(Data)

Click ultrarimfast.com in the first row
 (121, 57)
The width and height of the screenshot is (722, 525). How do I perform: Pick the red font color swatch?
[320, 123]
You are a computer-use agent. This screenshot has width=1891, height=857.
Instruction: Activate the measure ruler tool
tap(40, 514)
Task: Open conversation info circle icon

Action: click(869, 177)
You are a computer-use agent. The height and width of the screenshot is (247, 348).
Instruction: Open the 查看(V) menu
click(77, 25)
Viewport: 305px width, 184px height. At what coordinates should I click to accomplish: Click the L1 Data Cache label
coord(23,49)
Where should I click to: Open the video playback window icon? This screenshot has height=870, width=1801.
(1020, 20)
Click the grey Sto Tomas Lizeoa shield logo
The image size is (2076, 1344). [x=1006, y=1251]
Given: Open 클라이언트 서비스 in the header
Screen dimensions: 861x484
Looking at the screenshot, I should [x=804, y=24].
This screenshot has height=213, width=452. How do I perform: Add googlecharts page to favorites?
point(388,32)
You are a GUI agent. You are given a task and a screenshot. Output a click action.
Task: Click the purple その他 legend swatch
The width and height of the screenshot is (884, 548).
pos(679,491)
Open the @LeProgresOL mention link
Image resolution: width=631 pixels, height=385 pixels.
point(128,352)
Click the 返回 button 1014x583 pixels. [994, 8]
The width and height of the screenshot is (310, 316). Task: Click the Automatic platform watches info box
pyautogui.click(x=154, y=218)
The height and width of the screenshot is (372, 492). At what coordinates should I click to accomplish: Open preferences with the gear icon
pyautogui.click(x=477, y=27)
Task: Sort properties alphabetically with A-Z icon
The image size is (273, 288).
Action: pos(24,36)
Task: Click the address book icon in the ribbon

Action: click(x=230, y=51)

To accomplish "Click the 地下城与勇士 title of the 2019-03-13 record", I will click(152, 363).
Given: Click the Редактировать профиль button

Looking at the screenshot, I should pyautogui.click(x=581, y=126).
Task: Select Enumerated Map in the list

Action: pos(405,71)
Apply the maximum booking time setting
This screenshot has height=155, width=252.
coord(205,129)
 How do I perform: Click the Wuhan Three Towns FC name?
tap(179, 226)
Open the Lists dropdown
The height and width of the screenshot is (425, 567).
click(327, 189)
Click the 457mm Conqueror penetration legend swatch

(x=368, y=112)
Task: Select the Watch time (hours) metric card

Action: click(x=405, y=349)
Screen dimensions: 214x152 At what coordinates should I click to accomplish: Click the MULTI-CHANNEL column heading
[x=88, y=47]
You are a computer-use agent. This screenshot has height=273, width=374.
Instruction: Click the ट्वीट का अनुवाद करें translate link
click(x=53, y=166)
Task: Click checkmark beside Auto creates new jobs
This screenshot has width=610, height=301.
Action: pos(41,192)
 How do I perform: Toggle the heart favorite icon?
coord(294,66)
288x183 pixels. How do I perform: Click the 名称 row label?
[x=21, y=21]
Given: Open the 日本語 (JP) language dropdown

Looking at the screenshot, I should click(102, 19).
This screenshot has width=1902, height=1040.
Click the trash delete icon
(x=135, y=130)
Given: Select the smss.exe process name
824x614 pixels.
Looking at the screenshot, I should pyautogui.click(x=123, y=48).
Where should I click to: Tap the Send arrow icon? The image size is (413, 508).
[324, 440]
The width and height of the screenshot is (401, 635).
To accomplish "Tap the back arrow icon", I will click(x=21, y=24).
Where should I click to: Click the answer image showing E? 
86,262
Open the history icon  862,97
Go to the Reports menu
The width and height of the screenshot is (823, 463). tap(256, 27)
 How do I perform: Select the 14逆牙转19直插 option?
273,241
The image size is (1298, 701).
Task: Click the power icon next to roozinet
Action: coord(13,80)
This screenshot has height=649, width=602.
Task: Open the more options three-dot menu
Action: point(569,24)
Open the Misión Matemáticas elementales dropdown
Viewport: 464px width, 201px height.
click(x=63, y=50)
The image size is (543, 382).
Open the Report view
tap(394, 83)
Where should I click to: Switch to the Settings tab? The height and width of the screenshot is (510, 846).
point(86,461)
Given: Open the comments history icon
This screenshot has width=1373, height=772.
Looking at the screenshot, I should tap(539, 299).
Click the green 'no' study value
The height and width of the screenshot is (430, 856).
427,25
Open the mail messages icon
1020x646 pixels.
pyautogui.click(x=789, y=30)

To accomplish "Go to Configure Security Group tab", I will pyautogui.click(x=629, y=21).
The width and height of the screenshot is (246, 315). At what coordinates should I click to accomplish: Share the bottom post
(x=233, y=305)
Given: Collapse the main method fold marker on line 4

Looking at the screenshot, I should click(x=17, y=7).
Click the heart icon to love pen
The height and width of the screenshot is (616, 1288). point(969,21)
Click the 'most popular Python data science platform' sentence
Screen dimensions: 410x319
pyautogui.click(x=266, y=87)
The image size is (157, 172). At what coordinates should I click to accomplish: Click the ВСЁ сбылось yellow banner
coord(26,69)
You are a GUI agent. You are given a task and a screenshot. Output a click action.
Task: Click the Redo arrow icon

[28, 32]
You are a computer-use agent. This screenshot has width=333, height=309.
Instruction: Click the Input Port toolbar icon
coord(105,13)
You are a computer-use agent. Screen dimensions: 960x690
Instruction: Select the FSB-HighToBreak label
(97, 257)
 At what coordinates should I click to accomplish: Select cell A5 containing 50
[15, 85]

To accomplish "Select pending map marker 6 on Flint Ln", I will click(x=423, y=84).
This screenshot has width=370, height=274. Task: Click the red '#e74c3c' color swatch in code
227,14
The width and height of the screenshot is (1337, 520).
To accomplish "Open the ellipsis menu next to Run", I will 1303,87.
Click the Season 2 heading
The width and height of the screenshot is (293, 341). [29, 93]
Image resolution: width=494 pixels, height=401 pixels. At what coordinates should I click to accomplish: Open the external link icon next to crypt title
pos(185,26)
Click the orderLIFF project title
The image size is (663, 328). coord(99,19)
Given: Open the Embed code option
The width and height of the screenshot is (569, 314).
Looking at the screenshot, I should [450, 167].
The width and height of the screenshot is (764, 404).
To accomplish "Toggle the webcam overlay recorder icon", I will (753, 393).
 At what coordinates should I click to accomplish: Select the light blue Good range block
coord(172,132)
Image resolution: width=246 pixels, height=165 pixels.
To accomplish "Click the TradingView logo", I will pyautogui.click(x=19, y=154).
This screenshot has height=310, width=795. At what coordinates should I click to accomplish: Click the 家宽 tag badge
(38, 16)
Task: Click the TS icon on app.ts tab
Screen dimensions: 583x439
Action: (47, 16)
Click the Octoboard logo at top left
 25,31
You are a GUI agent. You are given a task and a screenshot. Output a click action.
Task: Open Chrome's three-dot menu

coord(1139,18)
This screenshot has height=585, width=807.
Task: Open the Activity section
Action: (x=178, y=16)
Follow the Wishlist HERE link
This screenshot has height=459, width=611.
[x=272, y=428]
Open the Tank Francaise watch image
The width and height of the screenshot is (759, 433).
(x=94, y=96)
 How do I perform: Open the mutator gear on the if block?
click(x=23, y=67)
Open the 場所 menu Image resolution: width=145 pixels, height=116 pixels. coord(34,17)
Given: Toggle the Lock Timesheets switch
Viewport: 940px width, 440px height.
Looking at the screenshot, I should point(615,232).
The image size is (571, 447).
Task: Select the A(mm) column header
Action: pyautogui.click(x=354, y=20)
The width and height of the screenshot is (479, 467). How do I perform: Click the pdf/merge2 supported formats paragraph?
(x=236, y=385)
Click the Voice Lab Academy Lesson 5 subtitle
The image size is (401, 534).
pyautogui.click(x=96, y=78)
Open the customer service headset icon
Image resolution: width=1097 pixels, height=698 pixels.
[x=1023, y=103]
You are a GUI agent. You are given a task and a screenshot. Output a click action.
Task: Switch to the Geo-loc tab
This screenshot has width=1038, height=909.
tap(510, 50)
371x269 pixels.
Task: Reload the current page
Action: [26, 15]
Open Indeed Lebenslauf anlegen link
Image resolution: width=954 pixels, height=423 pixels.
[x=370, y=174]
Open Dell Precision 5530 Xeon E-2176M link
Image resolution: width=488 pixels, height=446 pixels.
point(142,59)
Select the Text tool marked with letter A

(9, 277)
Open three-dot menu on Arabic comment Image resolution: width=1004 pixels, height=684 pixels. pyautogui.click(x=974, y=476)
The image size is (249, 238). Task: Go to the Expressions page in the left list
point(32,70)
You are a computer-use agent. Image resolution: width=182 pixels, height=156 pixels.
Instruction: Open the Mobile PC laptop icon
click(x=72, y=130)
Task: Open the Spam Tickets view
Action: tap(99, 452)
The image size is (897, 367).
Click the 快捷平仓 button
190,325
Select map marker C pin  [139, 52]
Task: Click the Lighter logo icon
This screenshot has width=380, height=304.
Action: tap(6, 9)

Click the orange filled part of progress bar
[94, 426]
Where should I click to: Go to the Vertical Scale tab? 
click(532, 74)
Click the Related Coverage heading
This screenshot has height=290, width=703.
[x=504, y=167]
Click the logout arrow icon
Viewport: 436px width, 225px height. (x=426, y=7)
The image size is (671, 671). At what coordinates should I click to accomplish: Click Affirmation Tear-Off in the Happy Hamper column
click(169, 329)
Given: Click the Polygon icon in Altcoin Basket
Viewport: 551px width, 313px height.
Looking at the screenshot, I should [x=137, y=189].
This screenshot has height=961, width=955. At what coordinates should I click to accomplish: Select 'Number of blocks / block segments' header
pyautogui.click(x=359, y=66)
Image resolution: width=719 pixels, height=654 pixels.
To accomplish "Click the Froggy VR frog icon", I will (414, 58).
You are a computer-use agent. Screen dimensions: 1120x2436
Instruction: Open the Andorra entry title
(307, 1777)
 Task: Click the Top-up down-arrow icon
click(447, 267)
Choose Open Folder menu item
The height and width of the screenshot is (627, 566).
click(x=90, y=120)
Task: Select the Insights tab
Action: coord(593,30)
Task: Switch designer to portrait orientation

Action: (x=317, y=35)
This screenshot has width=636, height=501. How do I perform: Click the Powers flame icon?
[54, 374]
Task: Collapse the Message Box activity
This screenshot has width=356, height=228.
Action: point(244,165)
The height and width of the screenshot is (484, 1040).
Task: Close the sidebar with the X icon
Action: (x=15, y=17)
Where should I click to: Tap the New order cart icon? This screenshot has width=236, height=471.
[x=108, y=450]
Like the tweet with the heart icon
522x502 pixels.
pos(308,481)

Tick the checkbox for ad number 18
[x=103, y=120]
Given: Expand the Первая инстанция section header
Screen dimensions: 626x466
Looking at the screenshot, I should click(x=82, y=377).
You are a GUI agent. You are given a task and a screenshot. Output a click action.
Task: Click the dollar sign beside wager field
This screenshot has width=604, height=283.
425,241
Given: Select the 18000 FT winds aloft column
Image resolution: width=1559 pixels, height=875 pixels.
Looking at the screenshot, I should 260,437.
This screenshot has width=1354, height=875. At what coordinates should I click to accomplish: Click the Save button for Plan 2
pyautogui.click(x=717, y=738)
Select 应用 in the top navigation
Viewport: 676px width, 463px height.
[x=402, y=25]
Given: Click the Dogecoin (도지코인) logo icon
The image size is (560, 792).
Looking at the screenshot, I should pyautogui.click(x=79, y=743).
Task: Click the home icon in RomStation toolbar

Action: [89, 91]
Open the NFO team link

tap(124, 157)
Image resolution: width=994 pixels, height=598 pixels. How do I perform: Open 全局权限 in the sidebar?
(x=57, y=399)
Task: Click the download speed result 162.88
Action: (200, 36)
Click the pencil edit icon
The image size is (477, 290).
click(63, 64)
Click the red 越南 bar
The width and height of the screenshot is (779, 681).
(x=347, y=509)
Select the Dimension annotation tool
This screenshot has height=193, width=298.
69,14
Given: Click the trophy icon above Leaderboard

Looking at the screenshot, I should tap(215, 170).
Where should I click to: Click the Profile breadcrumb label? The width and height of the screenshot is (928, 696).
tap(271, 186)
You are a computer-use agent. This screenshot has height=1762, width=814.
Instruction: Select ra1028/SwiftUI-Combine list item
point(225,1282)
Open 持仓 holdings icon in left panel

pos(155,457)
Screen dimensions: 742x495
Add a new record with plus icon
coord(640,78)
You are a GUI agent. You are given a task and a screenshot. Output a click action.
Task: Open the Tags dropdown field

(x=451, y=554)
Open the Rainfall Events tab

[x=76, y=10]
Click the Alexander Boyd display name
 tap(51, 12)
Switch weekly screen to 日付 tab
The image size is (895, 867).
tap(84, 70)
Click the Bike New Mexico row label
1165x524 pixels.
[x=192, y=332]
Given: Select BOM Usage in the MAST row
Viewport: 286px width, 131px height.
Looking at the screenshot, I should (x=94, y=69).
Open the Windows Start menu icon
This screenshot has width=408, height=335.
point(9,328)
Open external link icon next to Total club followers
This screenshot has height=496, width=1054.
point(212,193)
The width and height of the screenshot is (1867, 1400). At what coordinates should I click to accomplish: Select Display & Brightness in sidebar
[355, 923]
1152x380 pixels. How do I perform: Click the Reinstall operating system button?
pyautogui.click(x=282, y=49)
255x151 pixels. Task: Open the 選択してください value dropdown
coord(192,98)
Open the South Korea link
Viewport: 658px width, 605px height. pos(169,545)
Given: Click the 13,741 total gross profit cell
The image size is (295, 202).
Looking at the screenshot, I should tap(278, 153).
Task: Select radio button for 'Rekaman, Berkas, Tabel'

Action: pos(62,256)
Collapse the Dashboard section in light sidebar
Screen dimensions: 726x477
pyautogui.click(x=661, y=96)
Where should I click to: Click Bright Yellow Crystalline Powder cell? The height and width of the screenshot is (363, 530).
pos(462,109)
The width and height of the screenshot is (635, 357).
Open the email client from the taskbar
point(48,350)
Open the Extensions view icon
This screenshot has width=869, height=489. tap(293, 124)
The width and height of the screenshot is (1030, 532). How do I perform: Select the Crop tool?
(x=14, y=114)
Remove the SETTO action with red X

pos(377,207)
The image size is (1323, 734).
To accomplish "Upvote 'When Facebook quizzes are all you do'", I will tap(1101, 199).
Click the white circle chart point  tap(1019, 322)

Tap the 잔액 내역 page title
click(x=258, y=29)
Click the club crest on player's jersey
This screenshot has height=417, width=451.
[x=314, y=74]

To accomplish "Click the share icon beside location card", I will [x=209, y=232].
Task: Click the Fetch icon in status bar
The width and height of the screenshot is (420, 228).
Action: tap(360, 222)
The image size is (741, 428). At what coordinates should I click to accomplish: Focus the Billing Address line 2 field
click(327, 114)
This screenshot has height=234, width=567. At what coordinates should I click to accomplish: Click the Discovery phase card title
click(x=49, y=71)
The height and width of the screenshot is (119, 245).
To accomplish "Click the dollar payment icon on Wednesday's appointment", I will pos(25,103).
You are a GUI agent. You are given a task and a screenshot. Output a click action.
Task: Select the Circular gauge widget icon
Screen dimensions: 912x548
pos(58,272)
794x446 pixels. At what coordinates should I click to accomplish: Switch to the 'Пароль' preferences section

(What the task requires)
When a line of the records includes "beside", that line belongs in the answer.

(Output of the task)
Task: Click checkmark beside Auto creates new jobs
Task: Click the dollar sign beside wager field
To accomplish "Click the share icon beside location card", I will [x=209, y=232].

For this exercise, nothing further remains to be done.